- Born: 10 November 1947 Police nad Metují, Czechoslovakia
- Died: 26 August 2025 (aged 77) Czech Republic
- Occupation: Actor

= Karel Gult =

Czech actor (1947–2025)

Karel Gult (10 November 1947 – 26 August 2025) was a Czech actor.

== Life and career ==
Gult was born in Police nad Metují on 10 November 1947. He studied at the grammar school in Broumov and after graduation he studied singing at the State Conservatory in Prague, where he specialized in operetta and musicals.

As a film actor, he appeared in the Oscar-winning film Amadeus, where he played the role of a singer. He also starred in The Girl on the Broomstick, Saxana and the Lexicon of Spells, Byl jednou jeden polda, Discostory 2 and Kamarád do deště II – A Story from Brooklyn. His last film was Burning Bush.

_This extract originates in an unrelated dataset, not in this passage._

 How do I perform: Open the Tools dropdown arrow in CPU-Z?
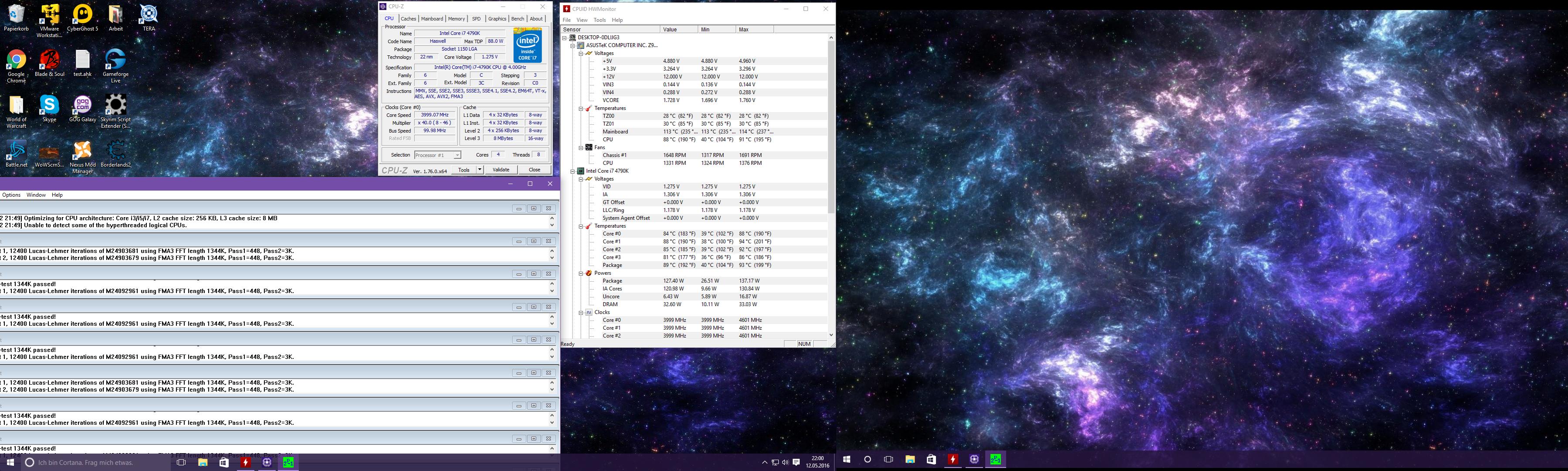point(480,170)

In addition to film roles, he has also made a name for himself in television series, such as the Czechoslovak series Sanitka. He also worked as a dubbing actor, lending his voice to the Hamm in Toy Story, and Bubla in Finding Nemo and Finding Dory.

Until the beginning of the 1990s, he worked as a leading soloist of the Karlín Musical Theatre, where he was often cast in leading roles in more modern types of operettas and especially in musicals of all types. Later he performed in plays of the Josef Dvořák Theatre Company.

== Death ==
Gult died on 26 August 2025, at the age of 77.